Problem to work on -
Copy the material verbatim, from the line containing "The height and width of the screenshot is (843, 1193)." through the end of the material, including both of those lines.

Input material -

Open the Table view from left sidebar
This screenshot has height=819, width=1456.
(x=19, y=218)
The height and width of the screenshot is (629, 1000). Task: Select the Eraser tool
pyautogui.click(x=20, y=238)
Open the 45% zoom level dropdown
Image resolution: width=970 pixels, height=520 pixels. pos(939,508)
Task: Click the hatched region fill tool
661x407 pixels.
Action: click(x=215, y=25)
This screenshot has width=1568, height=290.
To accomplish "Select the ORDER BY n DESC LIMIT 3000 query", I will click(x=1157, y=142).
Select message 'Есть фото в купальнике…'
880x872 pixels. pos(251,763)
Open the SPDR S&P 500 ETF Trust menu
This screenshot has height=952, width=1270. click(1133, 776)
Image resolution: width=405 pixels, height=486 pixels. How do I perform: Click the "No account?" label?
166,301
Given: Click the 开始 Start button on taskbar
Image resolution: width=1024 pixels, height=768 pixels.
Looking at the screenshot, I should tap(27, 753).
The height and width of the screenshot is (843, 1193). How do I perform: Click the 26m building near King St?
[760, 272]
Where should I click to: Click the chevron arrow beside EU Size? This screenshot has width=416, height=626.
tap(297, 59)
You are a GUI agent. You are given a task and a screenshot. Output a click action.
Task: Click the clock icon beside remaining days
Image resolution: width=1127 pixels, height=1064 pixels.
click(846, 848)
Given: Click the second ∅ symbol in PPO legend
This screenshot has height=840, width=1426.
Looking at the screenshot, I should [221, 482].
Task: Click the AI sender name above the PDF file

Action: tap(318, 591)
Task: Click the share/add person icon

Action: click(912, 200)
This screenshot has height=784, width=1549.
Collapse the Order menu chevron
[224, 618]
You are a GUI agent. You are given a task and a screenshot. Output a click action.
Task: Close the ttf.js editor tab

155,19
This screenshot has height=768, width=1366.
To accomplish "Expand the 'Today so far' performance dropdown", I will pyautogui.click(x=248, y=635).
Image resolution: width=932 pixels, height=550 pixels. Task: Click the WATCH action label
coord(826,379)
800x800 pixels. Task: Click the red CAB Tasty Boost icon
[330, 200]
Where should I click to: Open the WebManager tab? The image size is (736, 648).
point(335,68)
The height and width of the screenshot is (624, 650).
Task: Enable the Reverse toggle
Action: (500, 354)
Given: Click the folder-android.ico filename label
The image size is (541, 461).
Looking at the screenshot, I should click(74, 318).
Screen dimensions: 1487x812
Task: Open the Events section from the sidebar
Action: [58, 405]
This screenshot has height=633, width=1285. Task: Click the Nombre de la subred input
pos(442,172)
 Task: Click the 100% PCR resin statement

Response to the exercise -
The height and width of the screenshot is (843, 1193). How do I perform: Click the 26m building near King St?
[760, 272]
Where should I click to: Click the chevron arrow beside EU Size? This screenshot has width=416, height=626.
tap(297, 59)
You are a GUI agent. You are given a task and a screenshot. Output a click action.
Task: Click the clock icon beside remaining days
Image resolution: width=1127 pixels, height=1064 pixels.
click(846, 848)
Given: Click the second ∅ symbol in PPO legend
This screenshot has height=840, width=1426.
Looking at the screenshot, I should [221, 482].
Task: Click the AI sender name above the PDF file

Action: tap(318, 591)
Task: Click the share/add person icon

Action: click(912, 200)
This screenshot has height=784, width=1549.
Collapse the Order menu chevron
[224, 618]
You are a GUI agent. You are given a task and a screenshot. Output a click action.
Task: Close the ttf.js editor tab

155,19
This screenshot has height=768, width=1366.
To accomplish "Expand the 'Today so far' performance dropdown", I will pyautogui.click(x=248, y=635).
Image resolution: width=932 pixels, height=550 pixels. Task: Click the WATCH action label
coord(826,379)
800x800 pixels. Task: Click the red CAB Tasty Boost icon
[330, 200]
Where should I click to: Open the WebManager tab? The image size is (736, 648).
point(335,68)
The height and width of the screenshot is (624, 650).
Task: Enable the Reverse toggle
Action: (500, 354)
Given: Click the folder-android.ico filename label
The image size is (541, 461).
Looking at the screenshot, I should click(74, 318).
Screen dimensions: 1487x812
Task: Open the Events section from the sidebar
Action: [58, 405]
This screenshot has height=633, width=1285. Task: Click the Nombre de la subred input
pos(442,172)
 Task: Click the 100% PCR resin statement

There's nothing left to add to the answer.